GIVEN RECORDS section start

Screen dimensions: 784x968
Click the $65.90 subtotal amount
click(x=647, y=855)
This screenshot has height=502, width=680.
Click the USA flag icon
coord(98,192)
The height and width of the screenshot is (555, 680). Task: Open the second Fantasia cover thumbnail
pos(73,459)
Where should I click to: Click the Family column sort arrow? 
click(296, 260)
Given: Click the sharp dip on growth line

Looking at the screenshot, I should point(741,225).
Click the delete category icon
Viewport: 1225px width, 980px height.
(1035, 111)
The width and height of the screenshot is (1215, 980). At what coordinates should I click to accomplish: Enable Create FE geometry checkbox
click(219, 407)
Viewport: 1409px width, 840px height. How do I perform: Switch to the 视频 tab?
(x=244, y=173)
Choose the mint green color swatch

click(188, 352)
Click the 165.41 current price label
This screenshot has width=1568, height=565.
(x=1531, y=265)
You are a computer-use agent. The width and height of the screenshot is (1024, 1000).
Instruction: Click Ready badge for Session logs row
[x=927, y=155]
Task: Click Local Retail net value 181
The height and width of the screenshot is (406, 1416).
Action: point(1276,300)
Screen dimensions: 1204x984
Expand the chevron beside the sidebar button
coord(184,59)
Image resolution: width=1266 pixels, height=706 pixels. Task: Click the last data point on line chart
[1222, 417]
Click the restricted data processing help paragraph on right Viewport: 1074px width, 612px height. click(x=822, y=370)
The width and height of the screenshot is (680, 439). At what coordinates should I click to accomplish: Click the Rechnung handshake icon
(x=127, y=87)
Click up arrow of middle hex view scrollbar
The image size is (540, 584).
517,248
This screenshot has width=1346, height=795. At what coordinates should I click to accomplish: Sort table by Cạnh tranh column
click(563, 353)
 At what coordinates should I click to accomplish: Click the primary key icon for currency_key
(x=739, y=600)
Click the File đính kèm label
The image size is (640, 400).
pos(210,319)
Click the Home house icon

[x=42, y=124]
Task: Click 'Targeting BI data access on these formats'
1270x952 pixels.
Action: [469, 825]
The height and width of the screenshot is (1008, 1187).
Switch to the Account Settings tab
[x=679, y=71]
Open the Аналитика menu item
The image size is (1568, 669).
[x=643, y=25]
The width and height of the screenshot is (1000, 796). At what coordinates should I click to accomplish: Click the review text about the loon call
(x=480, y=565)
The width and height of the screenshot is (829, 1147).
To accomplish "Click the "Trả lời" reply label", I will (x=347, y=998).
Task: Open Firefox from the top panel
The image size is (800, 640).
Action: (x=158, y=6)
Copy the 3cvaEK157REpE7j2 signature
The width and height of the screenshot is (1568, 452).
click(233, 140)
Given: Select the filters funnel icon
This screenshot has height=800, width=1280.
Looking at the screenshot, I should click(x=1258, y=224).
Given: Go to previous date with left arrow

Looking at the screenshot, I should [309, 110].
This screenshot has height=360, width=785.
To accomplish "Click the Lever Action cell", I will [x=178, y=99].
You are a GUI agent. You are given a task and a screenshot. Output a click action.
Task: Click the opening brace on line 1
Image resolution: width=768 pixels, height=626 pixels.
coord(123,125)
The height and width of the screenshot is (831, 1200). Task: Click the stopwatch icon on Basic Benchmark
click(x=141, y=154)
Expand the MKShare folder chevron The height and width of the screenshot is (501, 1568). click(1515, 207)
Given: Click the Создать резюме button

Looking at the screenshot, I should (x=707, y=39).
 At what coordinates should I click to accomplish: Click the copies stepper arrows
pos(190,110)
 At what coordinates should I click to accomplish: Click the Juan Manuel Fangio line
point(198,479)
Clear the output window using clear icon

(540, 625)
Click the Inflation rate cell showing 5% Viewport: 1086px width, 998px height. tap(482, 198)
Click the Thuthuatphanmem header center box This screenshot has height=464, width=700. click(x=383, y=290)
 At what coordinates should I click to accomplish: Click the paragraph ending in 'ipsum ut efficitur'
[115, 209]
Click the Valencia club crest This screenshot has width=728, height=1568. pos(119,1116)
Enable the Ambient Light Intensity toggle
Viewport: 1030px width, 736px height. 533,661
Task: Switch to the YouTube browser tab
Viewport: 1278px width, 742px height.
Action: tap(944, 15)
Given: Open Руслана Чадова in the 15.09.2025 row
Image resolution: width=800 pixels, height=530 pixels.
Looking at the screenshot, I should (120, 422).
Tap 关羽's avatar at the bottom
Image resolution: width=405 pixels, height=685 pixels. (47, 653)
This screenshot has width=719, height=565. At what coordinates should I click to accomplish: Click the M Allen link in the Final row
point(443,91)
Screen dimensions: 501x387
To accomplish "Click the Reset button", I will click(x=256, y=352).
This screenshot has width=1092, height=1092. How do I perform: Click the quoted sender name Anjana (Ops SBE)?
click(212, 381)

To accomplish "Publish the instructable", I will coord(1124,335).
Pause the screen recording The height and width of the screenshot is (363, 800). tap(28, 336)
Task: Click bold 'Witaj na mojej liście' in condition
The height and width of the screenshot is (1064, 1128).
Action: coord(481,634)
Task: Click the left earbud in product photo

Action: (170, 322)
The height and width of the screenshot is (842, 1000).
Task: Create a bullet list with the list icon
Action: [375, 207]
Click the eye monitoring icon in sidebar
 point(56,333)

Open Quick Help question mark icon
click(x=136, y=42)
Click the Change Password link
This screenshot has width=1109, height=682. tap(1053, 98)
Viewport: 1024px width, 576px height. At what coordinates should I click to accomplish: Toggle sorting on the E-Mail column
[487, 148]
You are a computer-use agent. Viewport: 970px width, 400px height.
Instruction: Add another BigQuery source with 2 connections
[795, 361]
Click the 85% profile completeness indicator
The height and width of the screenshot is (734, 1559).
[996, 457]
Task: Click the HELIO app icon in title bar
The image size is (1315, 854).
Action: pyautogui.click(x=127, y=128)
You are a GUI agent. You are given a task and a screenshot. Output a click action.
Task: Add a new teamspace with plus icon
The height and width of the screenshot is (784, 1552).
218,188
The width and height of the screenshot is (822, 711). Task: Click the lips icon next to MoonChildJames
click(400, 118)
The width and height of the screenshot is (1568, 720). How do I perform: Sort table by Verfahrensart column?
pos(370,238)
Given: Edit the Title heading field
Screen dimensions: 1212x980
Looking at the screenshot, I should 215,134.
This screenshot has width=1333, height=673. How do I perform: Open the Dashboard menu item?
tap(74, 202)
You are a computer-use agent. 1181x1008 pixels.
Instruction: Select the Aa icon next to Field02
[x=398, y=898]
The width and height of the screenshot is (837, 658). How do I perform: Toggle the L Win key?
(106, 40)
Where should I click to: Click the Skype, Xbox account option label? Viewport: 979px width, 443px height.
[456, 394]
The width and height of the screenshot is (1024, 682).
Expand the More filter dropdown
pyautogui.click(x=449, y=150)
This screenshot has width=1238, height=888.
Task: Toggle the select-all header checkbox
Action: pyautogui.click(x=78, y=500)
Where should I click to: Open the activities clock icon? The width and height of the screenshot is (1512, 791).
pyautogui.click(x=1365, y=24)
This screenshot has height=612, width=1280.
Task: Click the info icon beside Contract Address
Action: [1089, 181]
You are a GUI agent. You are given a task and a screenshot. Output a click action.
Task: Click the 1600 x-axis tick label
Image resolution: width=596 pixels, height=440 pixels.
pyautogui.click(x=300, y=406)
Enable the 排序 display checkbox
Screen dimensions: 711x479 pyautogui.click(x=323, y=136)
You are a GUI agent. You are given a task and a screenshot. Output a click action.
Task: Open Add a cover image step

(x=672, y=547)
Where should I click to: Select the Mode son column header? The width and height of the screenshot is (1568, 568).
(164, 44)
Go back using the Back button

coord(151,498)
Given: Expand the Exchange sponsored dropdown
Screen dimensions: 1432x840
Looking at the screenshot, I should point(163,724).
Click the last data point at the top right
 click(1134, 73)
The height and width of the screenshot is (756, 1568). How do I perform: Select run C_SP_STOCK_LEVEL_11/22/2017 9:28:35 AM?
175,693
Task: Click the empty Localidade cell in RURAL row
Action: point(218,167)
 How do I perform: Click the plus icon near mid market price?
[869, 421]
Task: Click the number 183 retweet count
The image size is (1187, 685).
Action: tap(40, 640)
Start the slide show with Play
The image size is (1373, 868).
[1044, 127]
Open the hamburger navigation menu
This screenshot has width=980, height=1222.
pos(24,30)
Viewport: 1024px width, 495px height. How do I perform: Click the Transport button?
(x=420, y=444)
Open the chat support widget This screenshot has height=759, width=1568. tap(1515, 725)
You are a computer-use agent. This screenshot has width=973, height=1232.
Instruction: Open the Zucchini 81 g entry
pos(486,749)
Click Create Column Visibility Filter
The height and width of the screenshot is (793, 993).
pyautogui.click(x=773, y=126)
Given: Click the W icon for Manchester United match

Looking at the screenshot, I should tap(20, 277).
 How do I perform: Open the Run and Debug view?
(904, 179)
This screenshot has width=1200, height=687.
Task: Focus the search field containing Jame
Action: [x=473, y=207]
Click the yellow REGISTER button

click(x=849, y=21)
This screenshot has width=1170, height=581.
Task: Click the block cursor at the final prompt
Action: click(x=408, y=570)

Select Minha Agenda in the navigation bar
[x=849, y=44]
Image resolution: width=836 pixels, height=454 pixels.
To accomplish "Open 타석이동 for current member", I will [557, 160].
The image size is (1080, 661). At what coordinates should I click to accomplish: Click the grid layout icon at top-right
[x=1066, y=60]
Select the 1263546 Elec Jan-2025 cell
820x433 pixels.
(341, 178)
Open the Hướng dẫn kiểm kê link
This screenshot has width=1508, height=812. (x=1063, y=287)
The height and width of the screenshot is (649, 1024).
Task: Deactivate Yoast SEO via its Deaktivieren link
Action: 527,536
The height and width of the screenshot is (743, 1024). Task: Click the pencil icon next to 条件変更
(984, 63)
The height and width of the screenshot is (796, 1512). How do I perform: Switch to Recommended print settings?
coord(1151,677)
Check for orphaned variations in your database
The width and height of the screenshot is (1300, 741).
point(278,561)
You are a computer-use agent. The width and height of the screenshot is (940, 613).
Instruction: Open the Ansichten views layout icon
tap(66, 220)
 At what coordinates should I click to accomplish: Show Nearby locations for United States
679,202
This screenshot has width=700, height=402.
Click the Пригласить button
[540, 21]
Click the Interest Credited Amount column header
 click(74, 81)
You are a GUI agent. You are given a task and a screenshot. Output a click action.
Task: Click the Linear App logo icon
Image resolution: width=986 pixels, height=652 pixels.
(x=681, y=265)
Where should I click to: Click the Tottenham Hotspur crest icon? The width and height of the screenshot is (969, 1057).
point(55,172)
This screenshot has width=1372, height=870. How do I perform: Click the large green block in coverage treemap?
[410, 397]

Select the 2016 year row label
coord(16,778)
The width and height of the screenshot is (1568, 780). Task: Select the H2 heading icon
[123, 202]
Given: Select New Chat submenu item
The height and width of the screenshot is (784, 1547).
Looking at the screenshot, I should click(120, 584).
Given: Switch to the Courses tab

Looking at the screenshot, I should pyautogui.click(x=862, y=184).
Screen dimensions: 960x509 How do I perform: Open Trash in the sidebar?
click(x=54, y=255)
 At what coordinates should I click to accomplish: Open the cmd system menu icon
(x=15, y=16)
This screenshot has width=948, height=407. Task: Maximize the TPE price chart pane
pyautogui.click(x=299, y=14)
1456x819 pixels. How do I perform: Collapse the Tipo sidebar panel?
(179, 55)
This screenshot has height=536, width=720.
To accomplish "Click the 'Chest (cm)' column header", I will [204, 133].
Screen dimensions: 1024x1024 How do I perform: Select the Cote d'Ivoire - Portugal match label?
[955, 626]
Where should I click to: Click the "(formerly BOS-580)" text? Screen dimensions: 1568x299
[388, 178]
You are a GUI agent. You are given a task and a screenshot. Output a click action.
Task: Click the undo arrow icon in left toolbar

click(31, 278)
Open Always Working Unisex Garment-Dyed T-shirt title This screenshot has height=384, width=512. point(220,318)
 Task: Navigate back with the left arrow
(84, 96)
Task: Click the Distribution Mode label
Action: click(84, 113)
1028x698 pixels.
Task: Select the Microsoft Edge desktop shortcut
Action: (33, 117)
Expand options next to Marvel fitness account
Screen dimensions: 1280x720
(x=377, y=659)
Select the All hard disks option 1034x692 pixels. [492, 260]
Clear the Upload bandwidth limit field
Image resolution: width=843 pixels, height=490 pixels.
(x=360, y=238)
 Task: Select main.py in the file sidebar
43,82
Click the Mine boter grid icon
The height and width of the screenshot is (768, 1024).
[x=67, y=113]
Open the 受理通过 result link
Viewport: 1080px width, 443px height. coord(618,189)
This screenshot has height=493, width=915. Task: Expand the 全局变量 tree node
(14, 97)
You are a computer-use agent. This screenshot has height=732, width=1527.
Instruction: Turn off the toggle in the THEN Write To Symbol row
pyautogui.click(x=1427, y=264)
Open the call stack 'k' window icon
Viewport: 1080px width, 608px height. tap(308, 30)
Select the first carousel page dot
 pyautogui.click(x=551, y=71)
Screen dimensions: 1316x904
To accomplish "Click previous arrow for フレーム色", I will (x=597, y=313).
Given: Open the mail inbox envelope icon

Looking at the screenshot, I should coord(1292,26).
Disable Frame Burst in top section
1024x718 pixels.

GIVEN RECORDS section end

### PROBLEM REQUIREMENTS
What lines above hold the word "current"? Pull each one out.

### SOLUTION
Click the 165.41 current price label
To accomplish "Open 타석이동 for current member", I will [557, 160].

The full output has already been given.